# Working data
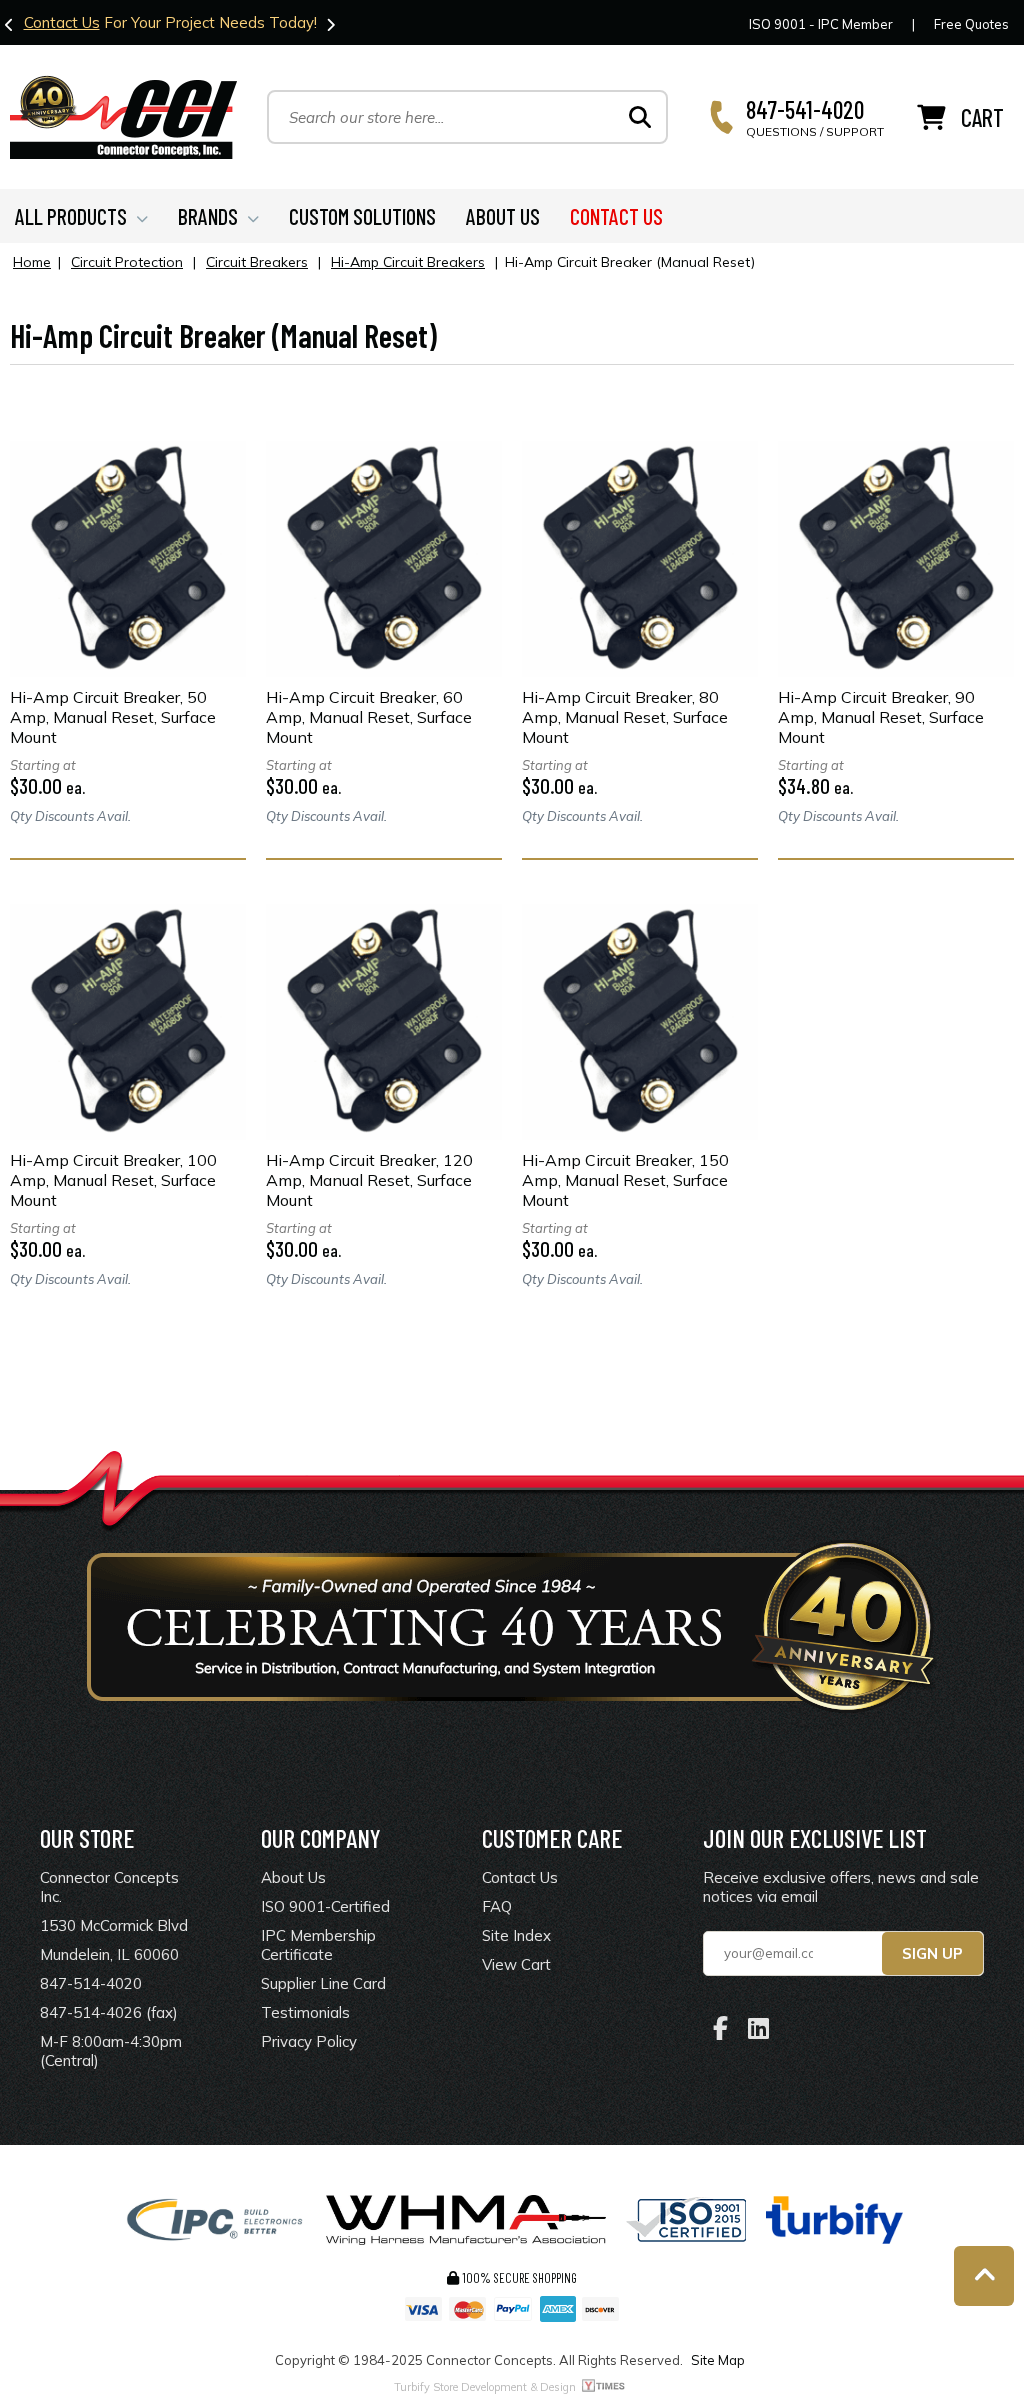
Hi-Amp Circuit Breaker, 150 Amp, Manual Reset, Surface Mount (625, 1180)
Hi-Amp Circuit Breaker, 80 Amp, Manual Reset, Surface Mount (625, 717)
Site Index (516, 1935)
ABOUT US (503, 216)
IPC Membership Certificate (318, 1945)
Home (32, 262)
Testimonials (305, 2012)
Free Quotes (971, 24)
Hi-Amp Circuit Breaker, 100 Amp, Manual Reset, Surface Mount (113, 1180)
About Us (293, 1877)
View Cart (516, 1964)
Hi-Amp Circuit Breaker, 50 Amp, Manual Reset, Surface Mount (113, 717)
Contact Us (62, 22)
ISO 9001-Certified (325, 1906)
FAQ (497, 1906)
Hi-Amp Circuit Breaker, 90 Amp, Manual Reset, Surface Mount (881, 717)
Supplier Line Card (323, 1983)
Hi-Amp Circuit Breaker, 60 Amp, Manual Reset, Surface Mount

# The problem
Set all of the records down once more, letter for letter, with the images removed.

# Answer area
Hi-Amp Circuit Breaker, 150 Amp, Manual Reset, Surface Mount (625, 1180)
Hi-Amp Circuit Breaker, 80 Amp, Manual Reset, Surface Mount (625, 717)
Site Index (516, 1935)
ABOUT US (503, 216)
IPC Membership Certificate (318, 1945)
Home (32, 262)
Testimonials (305, 2012)
Free Quotes (971, 24)
Hi-Amp Circuit Breaker, 100 Amp, Manual Reset, Surface Mount (113, 1180)
About Us (293, 1877)
View Cart (516, 1964)
Hi-Amp Circuit Breaker, 50 Amp, Manual Reset, Surface Mount (113, 717)
Contact Us (62, 22)
ISO 9001-Certified (325, 1906)
FAQ (497, 1906)
Hi-Amp Circuit Breaker, 90 Amp, Manual Reset, Surface Mount (881, 717)
Supplier Line Card (323, 1983)
Hi-Amp Circuit Breaker, 60 Amp, Manual Reset, Surface Mount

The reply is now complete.